Here are some interesting project I have done in my courses and spare time, you are welcome to discuss any details with me.


2D Game Development in NUS School of Computing Summer Workshop

Lecturer: Kelvin Sung, Jun 2023

  • Actively participated in the entire game development process, from the initial proposal, creating prototypes, and rough demos, through alpha and beta testing, to the final player testing and game release.
  • Build a solid turn-based game system to support multiple players and their skill casting at arbitrary time, using Unity and C#.
  • Achieved an A+ score (top 5% in the course), and our game secured the 2nd place in the final showcase. Remarkably, this was accomplished without any prior hands-on experience in Unity, while competing against seasoned game developers in the course.

DAMO Academy & ModelScope Practical AIGC Training Program

Aug 2023 - Sep 2023

  • Created stylized AIGC styles based on base model majicMix-v6 by prompt-engineering to create solid art style, and trained LoRA to make New Year Style portraits.
  • Integrated new styles we create into facechain, a deep-learning toolchain for generating your DigitalTwin released by modelscope.
  • Won 3rd prize in the 6th Open Source Innovation Competition for the new portrait style we provided.
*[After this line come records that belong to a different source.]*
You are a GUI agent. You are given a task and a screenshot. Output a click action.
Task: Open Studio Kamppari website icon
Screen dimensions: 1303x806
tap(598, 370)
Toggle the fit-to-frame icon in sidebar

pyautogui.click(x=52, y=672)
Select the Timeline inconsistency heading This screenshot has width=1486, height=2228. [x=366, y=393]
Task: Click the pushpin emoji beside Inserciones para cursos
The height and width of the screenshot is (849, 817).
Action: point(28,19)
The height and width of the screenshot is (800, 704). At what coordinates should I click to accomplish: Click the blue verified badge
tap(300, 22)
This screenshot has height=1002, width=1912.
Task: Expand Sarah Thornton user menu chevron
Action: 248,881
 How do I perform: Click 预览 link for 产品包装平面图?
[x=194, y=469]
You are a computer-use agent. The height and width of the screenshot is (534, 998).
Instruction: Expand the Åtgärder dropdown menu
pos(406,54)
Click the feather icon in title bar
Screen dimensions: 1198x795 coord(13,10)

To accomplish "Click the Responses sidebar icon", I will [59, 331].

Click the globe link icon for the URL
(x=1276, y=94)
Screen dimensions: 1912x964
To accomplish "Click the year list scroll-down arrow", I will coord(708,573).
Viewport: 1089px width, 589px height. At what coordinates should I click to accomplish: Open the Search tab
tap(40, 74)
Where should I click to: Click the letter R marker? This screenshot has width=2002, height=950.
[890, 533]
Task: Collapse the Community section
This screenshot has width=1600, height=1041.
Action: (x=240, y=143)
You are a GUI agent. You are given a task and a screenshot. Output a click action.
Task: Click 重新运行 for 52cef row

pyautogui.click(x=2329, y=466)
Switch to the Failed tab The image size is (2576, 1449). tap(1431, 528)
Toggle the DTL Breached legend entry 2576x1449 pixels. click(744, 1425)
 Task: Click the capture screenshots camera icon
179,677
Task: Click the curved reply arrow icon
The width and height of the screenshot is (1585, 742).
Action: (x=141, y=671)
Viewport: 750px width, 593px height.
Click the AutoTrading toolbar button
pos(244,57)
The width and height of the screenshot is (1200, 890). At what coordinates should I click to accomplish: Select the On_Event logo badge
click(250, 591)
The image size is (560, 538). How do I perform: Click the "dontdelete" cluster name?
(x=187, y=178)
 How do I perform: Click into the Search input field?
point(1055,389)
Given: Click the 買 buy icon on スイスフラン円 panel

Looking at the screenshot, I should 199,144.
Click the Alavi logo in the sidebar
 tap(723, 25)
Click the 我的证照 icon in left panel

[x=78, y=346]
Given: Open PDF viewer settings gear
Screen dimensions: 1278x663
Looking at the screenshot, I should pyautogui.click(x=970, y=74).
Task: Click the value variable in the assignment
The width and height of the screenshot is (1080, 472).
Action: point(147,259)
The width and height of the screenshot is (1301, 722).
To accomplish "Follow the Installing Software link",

Zhejiang University B/S Software Development Course (96/100)

Course Project: Building a MQTT server for managing Internet of Things (IoT) devices.*

  • Utilized the UmiJS framework, Ant Design component library and React to build a user interface for device management. Implemented features include login authentication, data analytics, and device location tracking.
  • Adopted Go as the programming language for backend development, integrated with the Gin framework for efficient architecture, and utilized GORM for seamless database operations, all while working with a MySQL database.